Personal information
- Full name: Thomas Maxwell
- Date of birth: c. 1898
- Place of birth: Scotland
- Position: Forward

Senior career*
- Years: Team / Apps / (Gls)
- 1917–1919: Clyde / 29 / (3)
- 1919–1920: Dunfermline Athletic
- 1920: Dumbarton Harp
- 1920: Dumbarton / 7 / (0)
- 1920–1921: Dunfermline Athletic / 1 / (0)
- 1921: Arsenal / 1 / (0)
- 1922: Dunfermline Athletic / 1 / (0)
- 1923–1925: Bethlehem Steel / 62 / (7)
- 1925–1928: New Bedford Whalers / 118 / (19)
- 1928–1929: Philadelphia Centennial
- 1928: → Bethlehem Steel (loan) / 1 / (1)
- 1929: Bethlehem Steel / 7 / (1)

= Sturdy Maxwell =

Scottish footballer (1898–??)

Thomas "Sturdy" Maxwell (born circa 1898) was a Scottish football forward who played in Scotland, England and the United States.

==Career==
Maxwell began his senior career with Clyde in 1917. In 1921, he took part in a 'Scotland' tour of North America organised by Third Lanark.

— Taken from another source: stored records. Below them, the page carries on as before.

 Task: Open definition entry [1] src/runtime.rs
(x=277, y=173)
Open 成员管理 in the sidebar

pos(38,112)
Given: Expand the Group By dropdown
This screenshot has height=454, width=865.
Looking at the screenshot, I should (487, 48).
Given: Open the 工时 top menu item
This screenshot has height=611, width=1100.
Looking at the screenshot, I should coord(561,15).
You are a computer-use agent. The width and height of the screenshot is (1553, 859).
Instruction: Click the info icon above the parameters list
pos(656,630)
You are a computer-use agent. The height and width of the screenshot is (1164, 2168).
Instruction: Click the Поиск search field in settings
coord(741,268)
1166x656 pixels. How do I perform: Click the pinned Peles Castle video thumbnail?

At the time he played club football for Dunfermline Athletic who were playing in the Central League. Maxwell played in a game against Canada during the tour on 9 July 1921; this was not officially an international and therefore he did not receive a cap. In October 1921, Maxwell signed with Arsenal, but played only one Football League game and then moved back to Scotland, playing briefly for Dunfermline again and also going on trial with Aberdeen.

In January 1923, Maxwell signed with Bethlehem Steel of the American Soccer League. He played three seasons with Bethlehem, winning the 1924 American Cup with them. In March 1924, he was ejected from the Easter final of the 1923–24 National Challenge Cup for an altercation with Alec Lorimer. In 1925, Bethlehem released Maxwell who signed with the New Bedford Whalers. In 1928, Maxwell began the season with the Whalers. In October 1928, the Whalers briefly moved to the Eastern Soccer League, then rejoined the American Soccer League a few games later. During this turmoil, Maxwell left the Whalers and joined Centennial of the ESL. On 31 December 1928, the Centennials loaned Maxwell to Bethlehem Steel for one league game. In March 1929, Philadelphia sent Maxwell to Bethlehem Steel.